→ YOUR ASSIGNMENT: Bring together copies of the lines in the data below that contain the word "computer".

→ EXCERPTED RECORDS:
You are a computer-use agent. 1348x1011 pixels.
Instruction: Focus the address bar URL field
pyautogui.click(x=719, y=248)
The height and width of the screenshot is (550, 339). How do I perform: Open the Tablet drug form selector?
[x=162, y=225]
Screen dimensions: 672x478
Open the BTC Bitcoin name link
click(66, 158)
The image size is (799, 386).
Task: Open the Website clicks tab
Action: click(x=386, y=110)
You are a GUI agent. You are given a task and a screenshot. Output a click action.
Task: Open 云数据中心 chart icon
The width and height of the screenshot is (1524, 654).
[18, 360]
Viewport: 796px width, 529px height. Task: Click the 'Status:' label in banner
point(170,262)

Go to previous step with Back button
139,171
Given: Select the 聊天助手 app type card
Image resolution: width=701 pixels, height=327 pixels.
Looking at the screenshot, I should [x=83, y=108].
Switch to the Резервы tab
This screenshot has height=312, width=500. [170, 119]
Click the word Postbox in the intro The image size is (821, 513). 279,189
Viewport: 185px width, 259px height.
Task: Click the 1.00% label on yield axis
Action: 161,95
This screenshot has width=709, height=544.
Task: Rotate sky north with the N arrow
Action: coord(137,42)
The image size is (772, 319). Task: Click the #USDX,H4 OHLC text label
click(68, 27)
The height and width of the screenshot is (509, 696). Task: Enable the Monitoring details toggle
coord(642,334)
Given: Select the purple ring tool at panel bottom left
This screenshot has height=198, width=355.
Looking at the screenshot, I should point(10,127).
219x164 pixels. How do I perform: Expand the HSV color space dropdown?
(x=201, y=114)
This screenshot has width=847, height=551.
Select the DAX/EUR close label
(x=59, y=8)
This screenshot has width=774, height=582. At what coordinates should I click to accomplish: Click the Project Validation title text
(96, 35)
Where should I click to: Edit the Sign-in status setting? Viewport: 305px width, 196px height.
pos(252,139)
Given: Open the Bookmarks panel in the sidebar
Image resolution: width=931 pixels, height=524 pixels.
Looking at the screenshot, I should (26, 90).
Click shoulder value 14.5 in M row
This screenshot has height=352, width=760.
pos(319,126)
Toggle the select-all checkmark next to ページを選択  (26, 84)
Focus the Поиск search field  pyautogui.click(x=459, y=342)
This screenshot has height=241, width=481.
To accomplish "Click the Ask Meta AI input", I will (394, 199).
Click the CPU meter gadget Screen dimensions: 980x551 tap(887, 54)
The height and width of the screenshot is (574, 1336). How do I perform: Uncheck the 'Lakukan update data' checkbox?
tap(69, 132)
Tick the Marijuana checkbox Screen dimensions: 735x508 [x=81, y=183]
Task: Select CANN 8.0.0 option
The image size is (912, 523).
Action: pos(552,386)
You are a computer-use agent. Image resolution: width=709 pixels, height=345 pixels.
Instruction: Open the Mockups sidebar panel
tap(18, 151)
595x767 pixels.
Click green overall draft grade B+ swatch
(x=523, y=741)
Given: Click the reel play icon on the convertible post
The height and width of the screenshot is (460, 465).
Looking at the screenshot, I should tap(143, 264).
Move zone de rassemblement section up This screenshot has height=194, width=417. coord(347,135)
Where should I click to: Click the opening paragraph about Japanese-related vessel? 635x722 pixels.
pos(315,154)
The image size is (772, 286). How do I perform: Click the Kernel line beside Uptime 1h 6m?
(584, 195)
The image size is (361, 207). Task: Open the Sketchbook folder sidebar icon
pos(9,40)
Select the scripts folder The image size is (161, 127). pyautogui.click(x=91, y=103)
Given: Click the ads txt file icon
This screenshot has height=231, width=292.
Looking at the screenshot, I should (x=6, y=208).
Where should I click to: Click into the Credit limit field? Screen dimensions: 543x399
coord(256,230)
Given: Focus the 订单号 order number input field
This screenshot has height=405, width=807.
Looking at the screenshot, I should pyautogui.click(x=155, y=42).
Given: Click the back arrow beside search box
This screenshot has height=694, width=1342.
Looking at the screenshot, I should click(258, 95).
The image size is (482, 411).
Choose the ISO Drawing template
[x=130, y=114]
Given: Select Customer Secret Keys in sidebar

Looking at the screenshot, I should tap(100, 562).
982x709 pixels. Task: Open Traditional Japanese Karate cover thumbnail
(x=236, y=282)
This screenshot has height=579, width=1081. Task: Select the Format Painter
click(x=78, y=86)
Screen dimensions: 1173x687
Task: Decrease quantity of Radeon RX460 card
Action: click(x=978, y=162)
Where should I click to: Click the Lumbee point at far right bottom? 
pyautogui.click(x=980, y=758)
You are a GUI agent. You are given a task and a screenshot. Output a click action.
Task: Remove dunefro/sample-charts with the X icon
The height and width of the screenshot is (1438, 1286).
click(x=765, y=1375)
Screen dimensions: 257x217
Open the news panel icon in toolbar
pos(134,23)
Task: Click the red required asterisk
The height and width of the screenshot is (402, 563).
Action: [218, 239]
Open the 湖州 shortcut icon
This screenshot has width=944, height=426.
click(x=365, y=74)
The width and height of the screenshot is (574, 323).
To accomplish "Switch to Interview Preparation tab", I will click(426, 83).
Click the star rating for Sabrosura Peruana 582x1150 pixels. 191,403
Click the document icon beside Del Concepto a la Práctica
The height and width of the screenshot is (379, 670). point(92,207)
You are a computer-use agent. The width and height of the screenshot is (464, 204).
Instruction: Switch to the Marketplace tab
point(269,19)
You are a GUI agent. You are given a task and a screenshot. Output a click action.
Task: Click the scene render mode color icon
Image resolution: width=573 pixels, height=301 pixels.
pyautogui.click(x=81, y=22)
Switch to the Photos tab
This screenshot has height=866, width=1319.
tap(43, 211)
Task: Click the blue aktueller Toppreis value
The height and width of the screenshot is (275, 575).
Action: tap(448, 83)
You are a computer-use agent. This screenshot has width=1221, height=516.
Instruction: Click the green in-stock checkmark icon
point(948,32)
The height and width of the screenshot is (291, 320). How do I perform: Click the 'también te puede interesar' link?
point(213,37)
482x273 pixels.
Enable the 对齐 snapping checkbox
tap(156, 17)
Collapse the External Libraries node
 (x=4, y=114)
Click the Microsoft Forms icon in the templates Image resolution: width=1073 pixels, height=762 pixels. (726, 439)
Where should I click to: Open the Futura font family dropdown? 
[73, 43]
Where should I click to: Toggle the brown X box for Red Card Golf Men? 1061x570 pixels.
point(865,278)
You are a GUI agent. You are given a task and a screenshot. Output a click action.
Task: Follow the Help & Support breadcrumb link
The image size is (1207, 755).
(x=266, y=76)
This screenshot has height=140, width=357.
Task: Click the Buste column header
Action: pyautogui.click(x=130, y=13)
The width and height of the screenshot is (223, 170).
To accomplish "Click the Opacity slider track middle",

→ ANSWER BOX:
You are a computer-use agent. 1348x1011 pixels.
You are a computer-use agent. Image resolution: width=709 pixels, height=345 pixels.
You are a computer-use agent. The width and height of the screenshot is (464, 204).
You are a computer-use agent. This screenshot has width=1221, height=516.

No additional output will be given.